ATM - Concepts and Architecture
Cell-Relay provides a compromise between fixed synchronous
allocation mechanisms and bursty, routable packet interfaces.
The Asynchronous Transfer Mode (ATM) protocols and architecture
have managed to gather an impressive amount of market and media
attention over the last several years. Intended as a technique to
achieve a working compromise between the rigidity of the telecommunication
synchronous architecture and packet network's unpredictable load behavior,
ATM products are appearing for everything from high-speed switching to
local area networking. ATM has caught the interest of both the
telecommunications community as a broadband carrier for Integrated Services
Digital Network (ISDN) networks as well as the computer industry,
who view ATM as a strong candidate for high-speed Local Area Networking.
This article covers the basic concepts involved in the ATM architecture.
At the core of the ATM architecture is a fixed length "cell."

****

» PROBLEMS AND TASKS
**A)** Print everything in the ATM article from "The Asynchronous Transfer" down to "high-speed Local Area Networking.".
**B)** Express everything from the start of the records down to the line containing "Looking at the" as a Markdown table with the columns Row and Line, one numbered row per line, with blank lines skipped and the pictures left out.

Entries on target coordinates
****

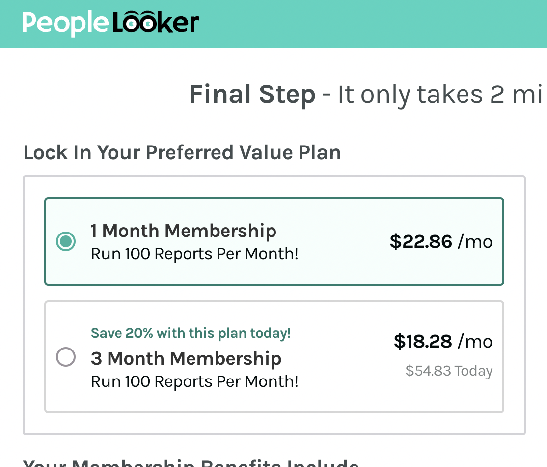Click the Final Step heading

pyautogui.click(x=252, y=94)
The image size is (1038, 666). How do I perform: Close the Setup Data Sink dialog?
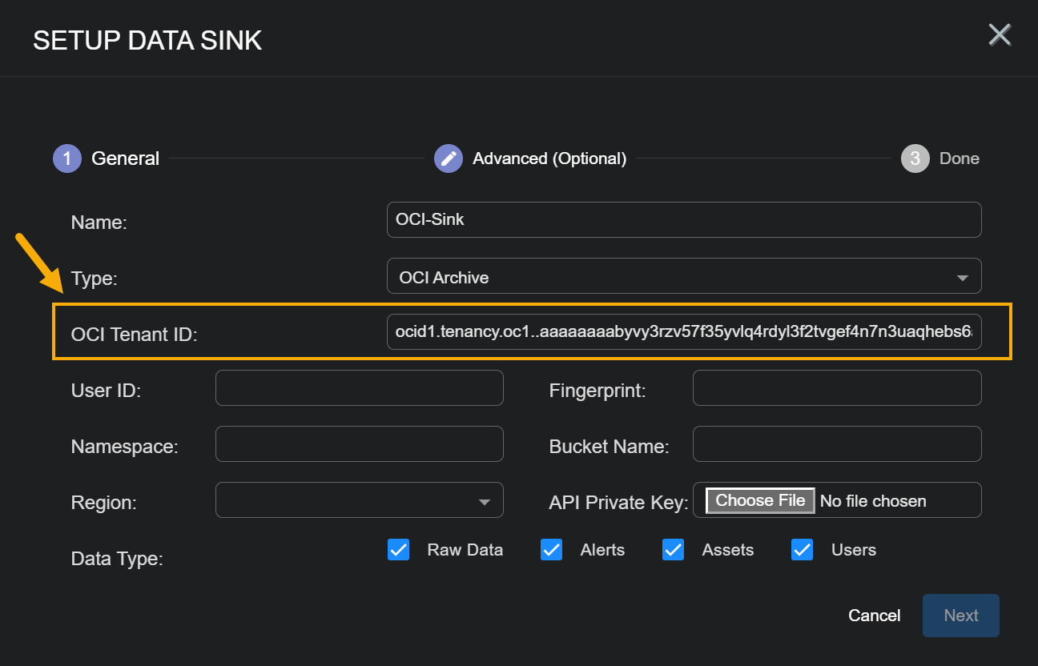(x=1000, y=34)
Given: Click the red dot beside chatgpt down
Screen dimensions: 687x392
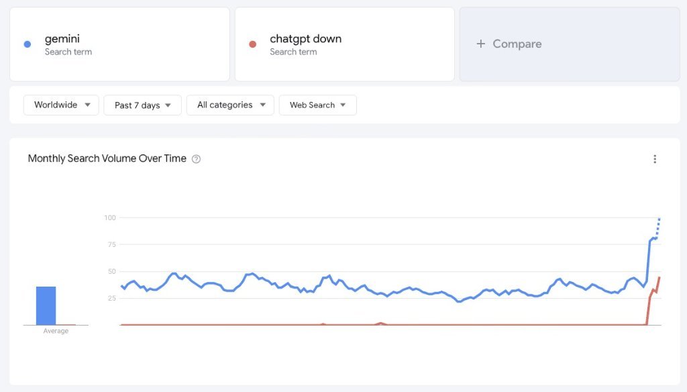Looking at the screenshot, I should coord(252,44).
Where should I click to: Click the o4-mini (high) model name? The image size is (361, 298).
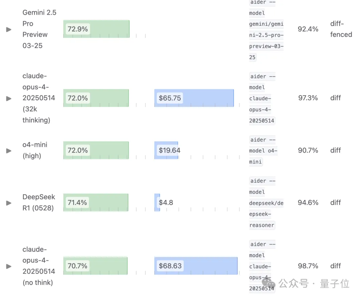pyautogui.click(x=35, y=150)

****

» RESULTS OF THE EXERCISE
**A)**
The Asynchronous Transfer Mode (ATM) protocols and architecture
have managed to gather an impressive amount of market and media
attention over the last several years. Intended as a technique to
achieve a working compromise between the rigidity of the telecommunication
synchronous architecture and packet network's unpredictable load behavior,
ATM products are appearing for everything from high-speed switching to
local area networking. ATM has caught the interest of both the
telecommunications community as a broadband carrier for Integrated Services
Digital Network (ISDN) networks as well as the computer industry,
who view ATM as a strong candidate for high-speed Local Area Networking.

**B)**
| Row | Line |
|---|---|
| 1 | Click the Final Step heading |
| 2 | pyautogui.click(x=252, y=94) |
| 3 | The image size is (1038, 666). How do I perform: Close the Setup Data Sink dialog? |
| 4 | (x=1000, y=34) |
| 5 | Given: Click the red dot beside chatgpt down |
| 6 | Screen dimensions: 687x392 |
| 7 | Looking at the screenshot, I should coord(252,44). |